(TEXTO FORNECIDO)
Desde cedo, Antônio Houaiss demonstra um raro interesse pela restauração de textos. Ainda estudante, preparou a restauração textual e a análise crítica de um escrito de Padre Anchieta, segundo informação de Hélcio Martins. Entre as importantes contribuições de Antônio Houaiss para a literatura e a língua literária brasileiras, há que se dar realce ao “Texto dos Poemas de Gonçalves Dias” para editora Aguilar, em 1956, à introdução ao texto crítico de Memórias Póstumas de Brás Cubas, escrita por volta de 1959 e aos prefácios às obras de Augusto dos Anjos, Carlos Drummond de Andrade, Lima Barreto e Silva Alvarenga. Trata-se de diferentes textos com finalidades distintas que oferecem, ao estudioso de literatura e da linguagem literária, informações, relativas ao vocabulário, ao ritmo, ao estilo individual dos autores e à fisionomia dos impressos no Brasil.

Com o intuito de reunir o que cada texto trouxe como contribuição para o espaço literário e gráfico, convoco-se, primeiramente, o estudo do texto de Gonçalves Dias. Nele, embora declarando que a tradição do texto do poeta romântico apresenta alta qualidade, quer nas edições alemãs, quer no cuidadoso trabalho de Antônio Henrique Leal, reconhece a necessidade de um estabelecimento de texto crítico de acordo com as orientações científicas, àquela altura ainda por se realizarem.

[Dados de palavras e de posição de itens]
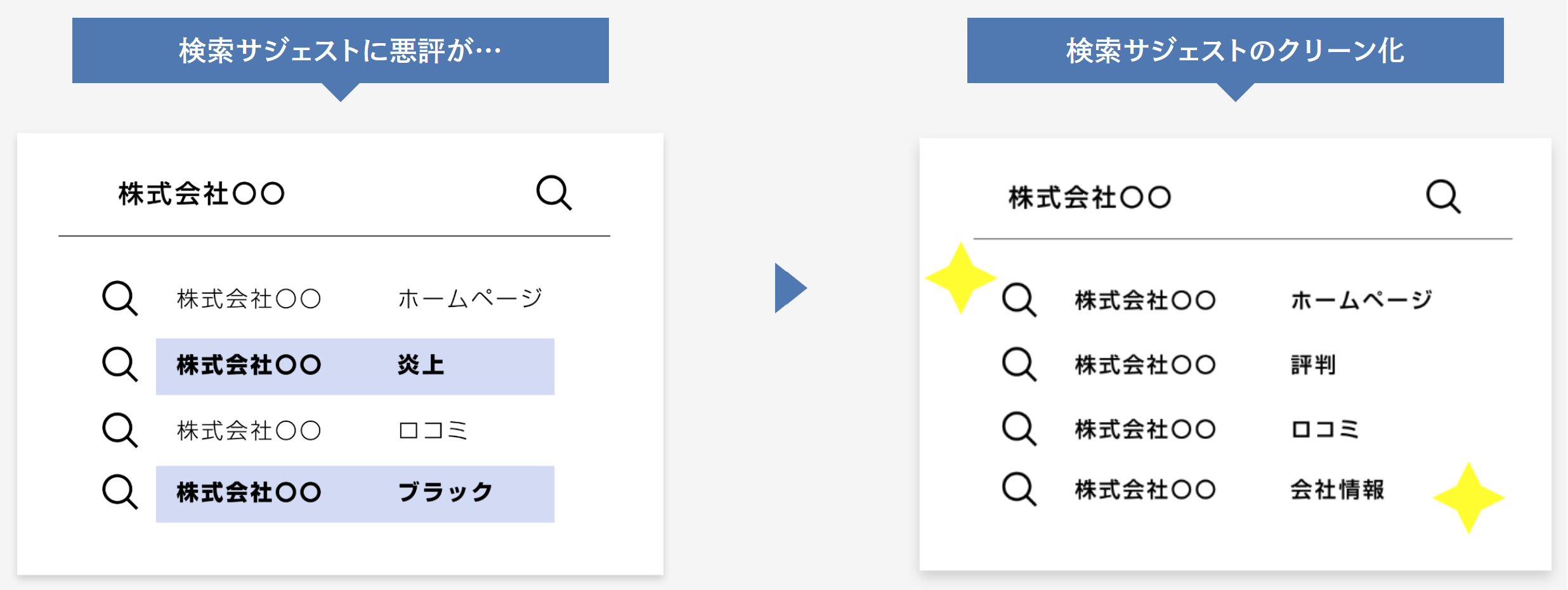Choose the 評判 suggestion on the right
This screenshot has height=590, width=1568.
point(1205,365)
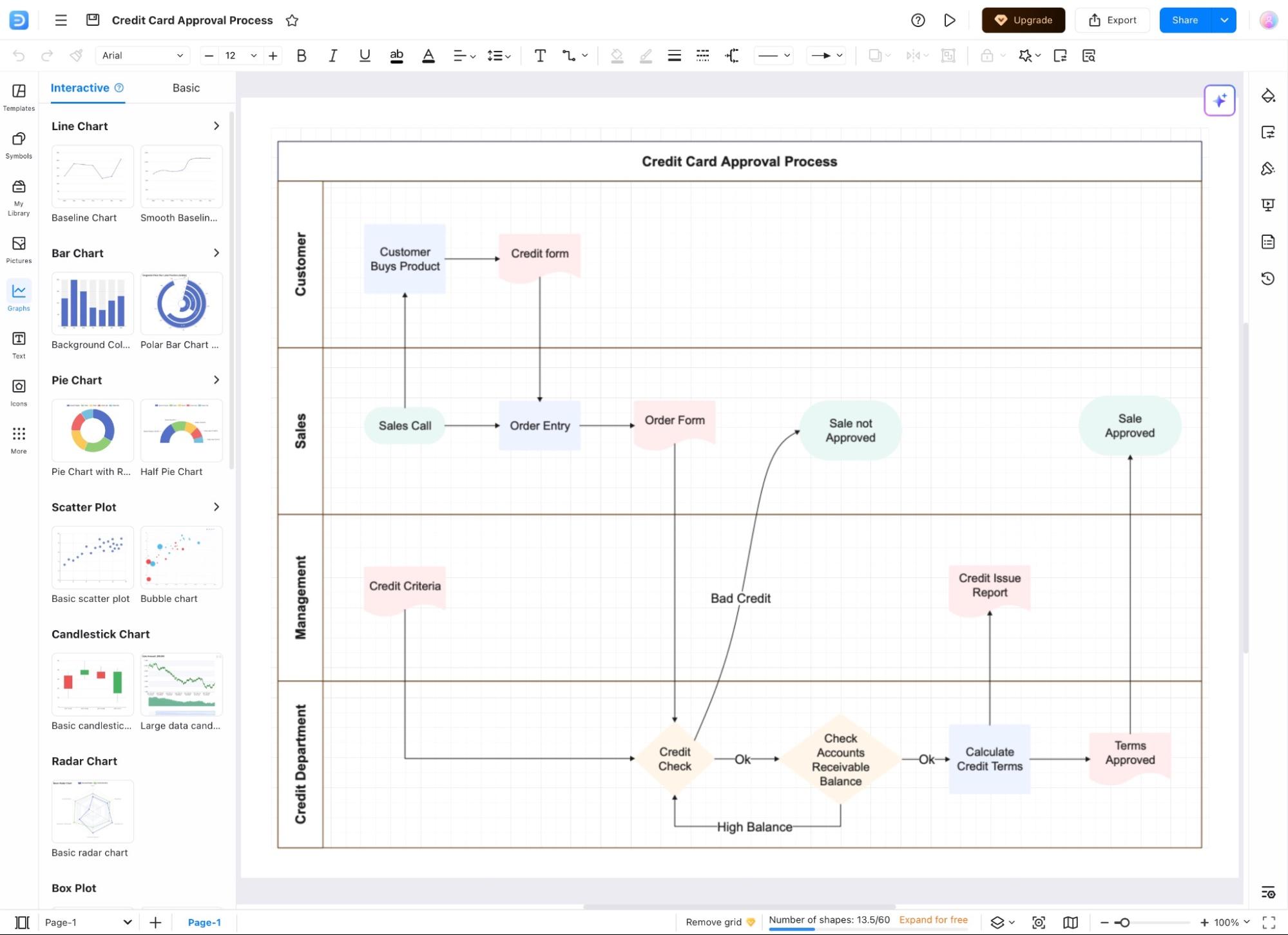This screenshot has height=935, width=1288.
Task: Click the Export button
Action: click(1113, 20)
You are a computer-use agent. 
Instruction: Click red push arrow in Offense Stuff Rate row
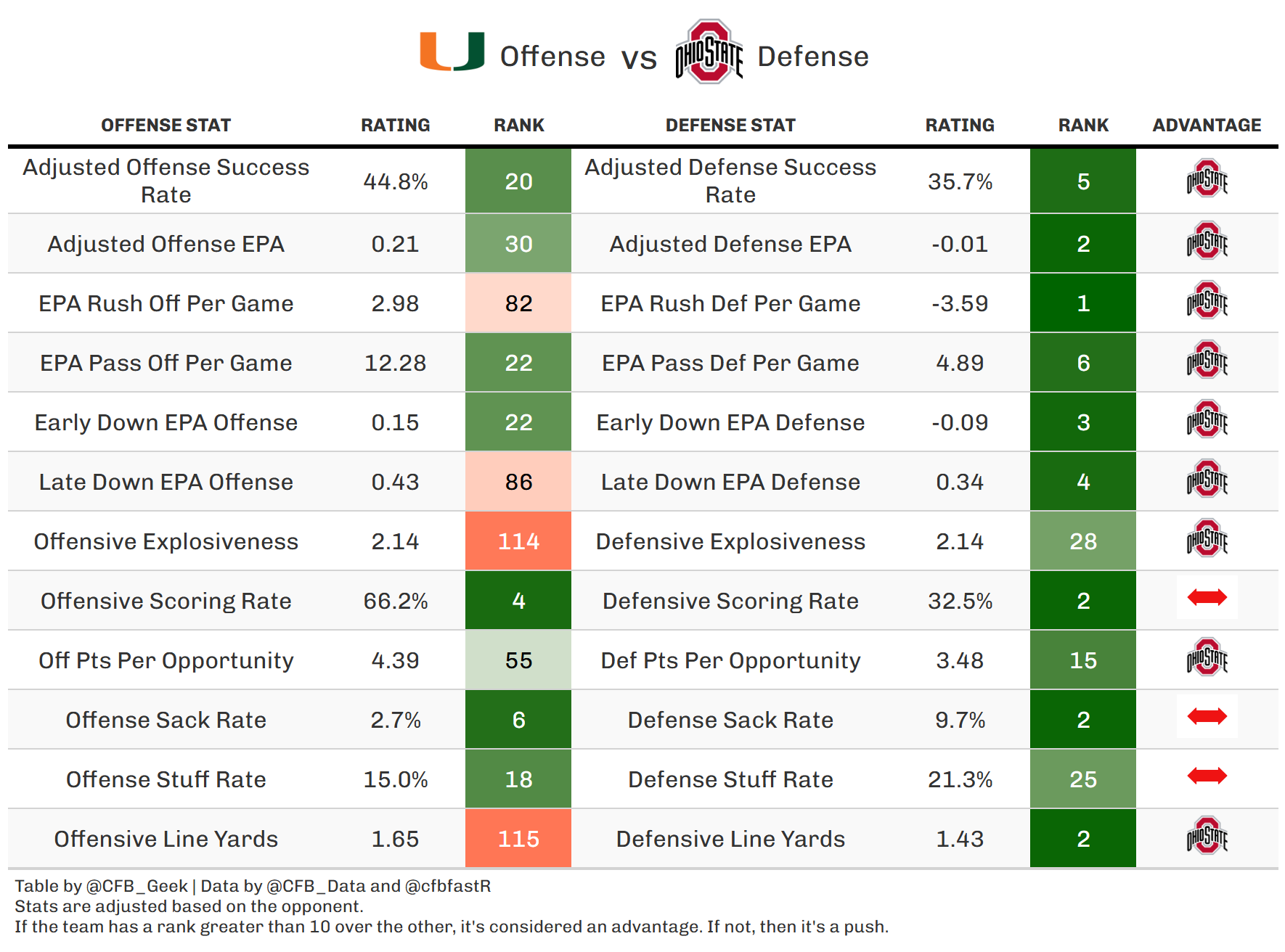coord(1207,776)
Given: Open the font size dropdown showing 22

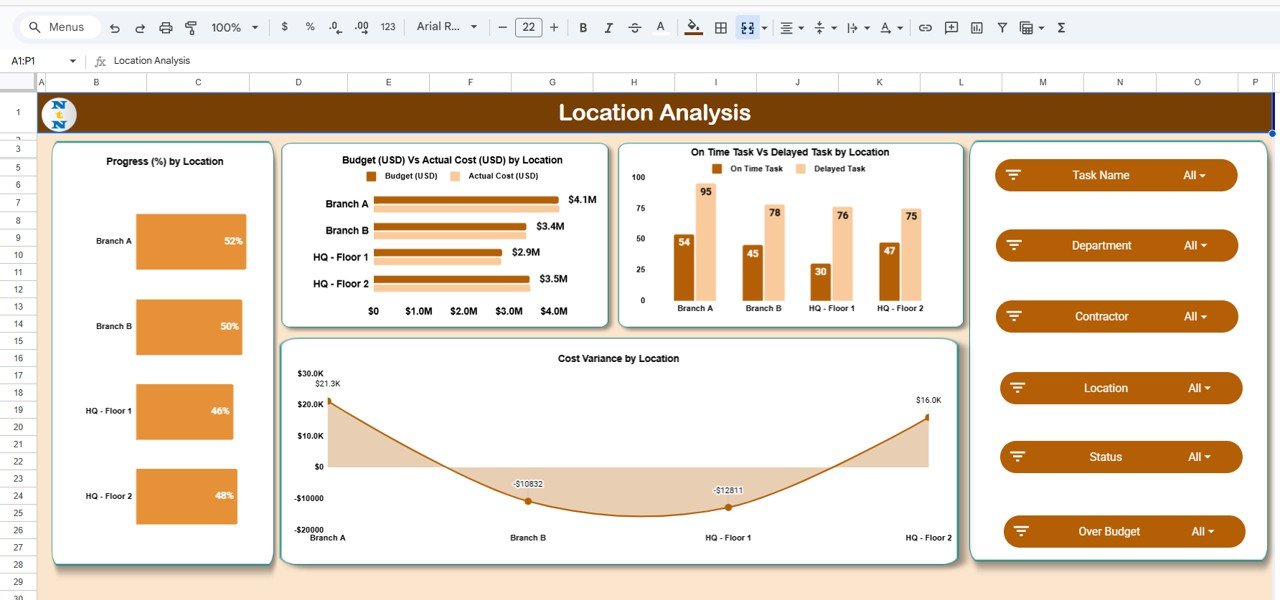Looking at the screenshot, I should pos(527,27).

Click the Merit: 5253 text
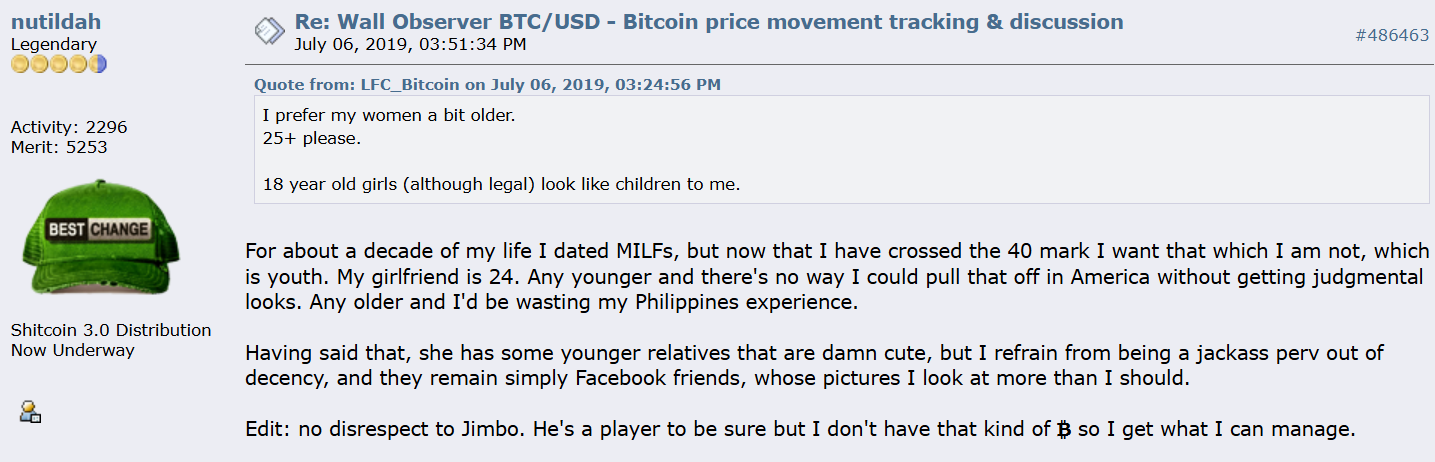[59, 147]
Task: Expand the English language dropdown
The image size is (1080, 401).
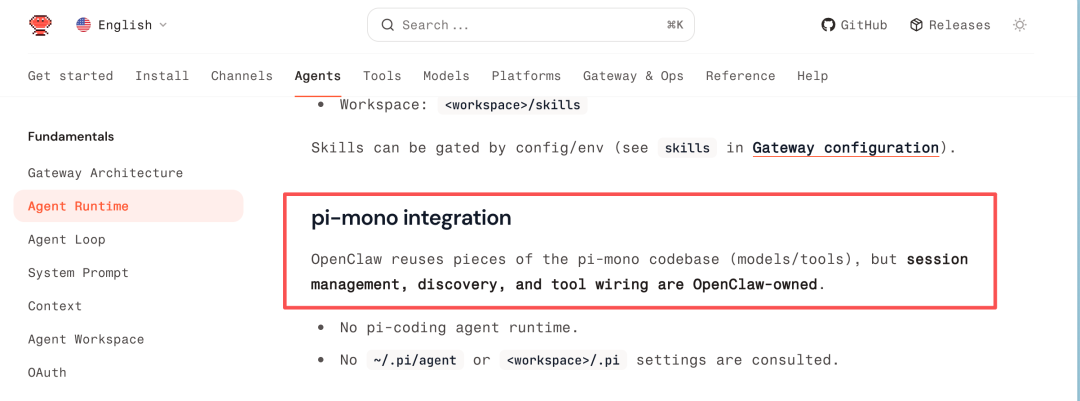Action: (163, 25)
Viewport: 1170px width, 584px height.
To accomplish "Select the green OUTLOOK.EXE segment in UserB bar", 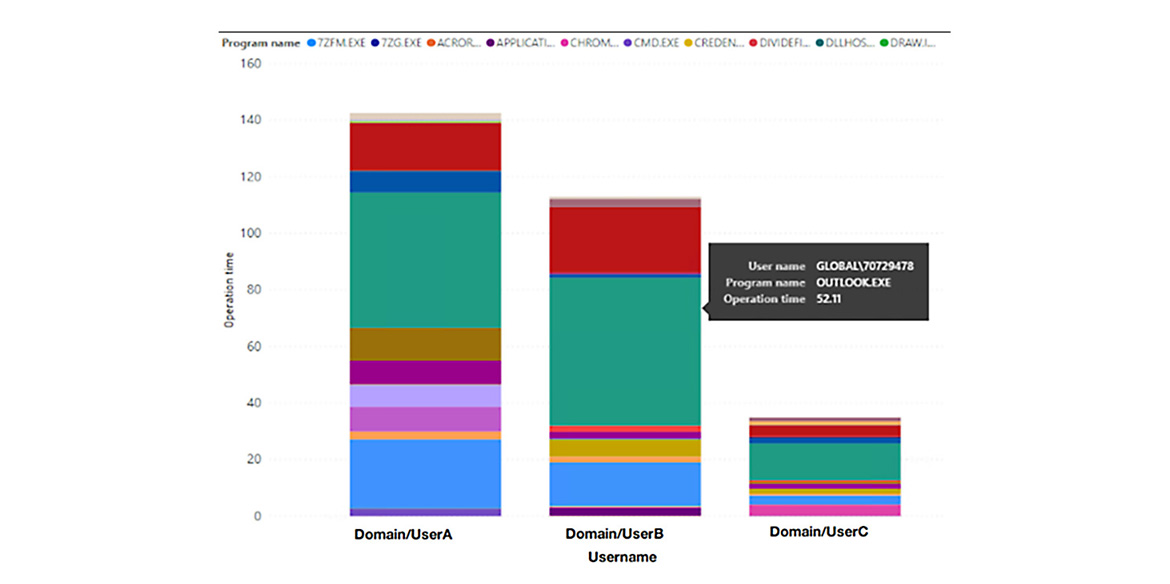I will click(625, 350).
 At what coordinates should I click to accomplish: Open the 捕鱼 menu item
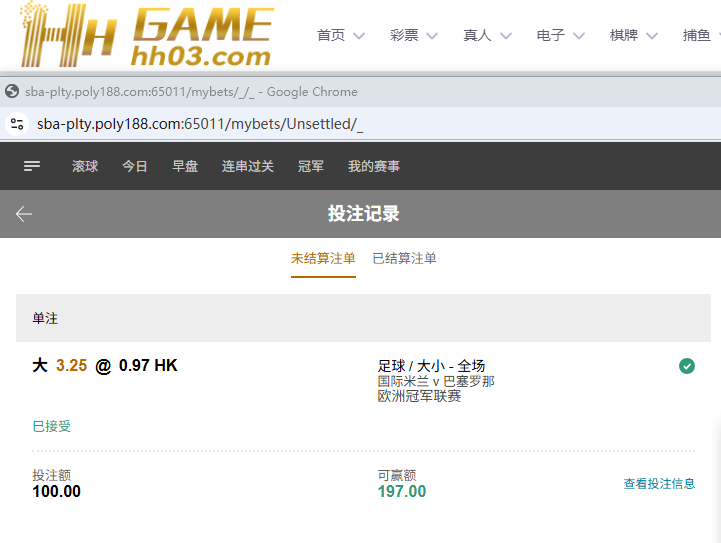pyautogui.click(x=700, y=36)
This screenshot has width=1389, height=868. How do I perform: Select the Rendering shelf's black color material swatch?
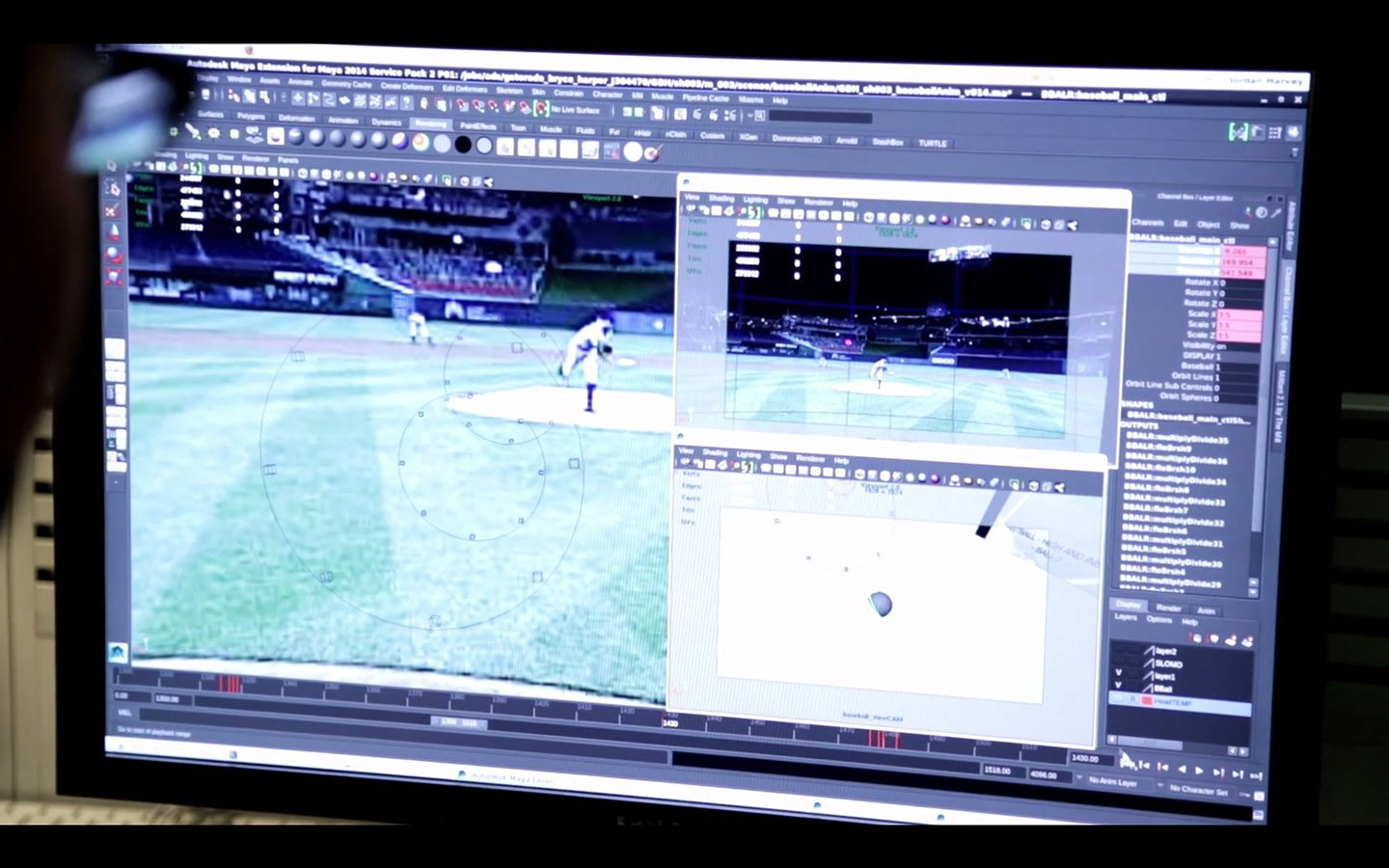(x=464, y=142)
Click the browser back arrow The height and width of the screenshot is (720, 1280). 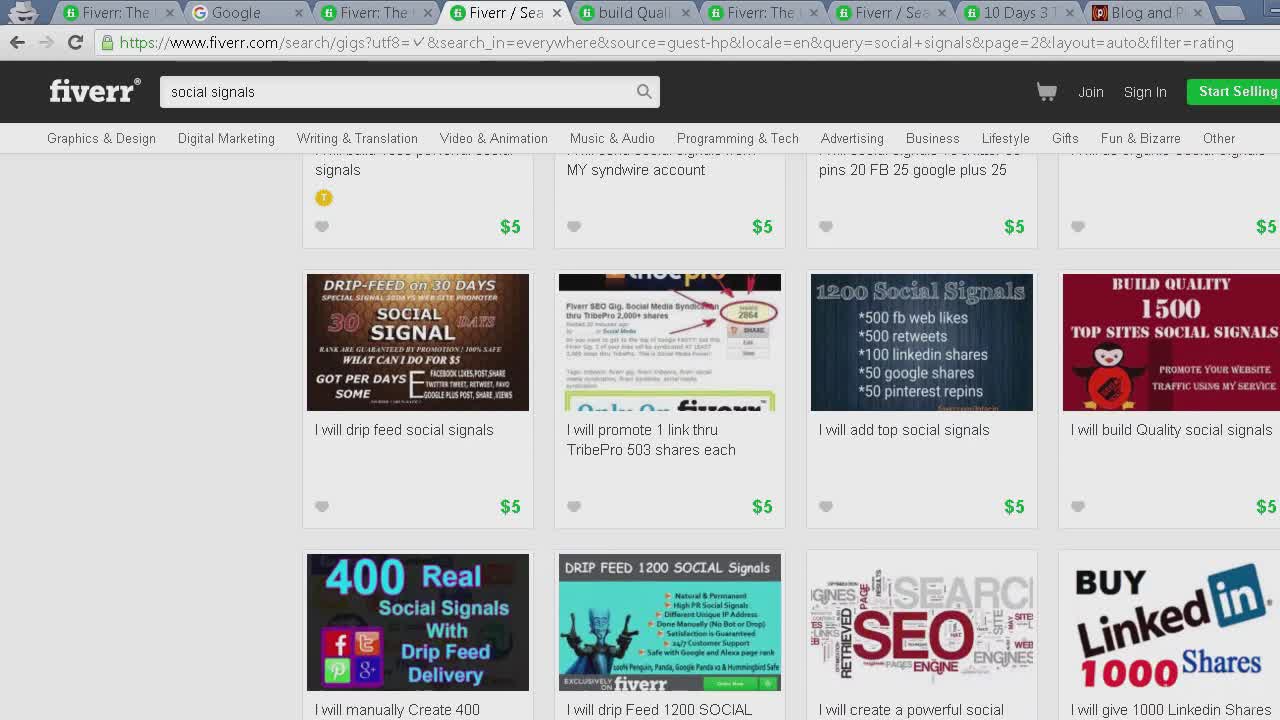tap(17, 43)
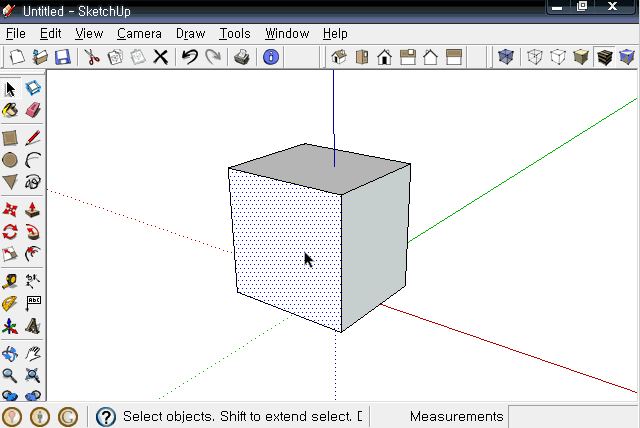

(TAREFA A CUMPRIR) Com base no texto sobre Antônio Houaiss, liste, por favor, todos os autores cujas obras receberam prefácios dele.

(RESPOSTA ABAIXO)
- Augusto dos Anjos
- Carlos Drummond de Andrade
- Lima Barreto
- Silva Alvarenga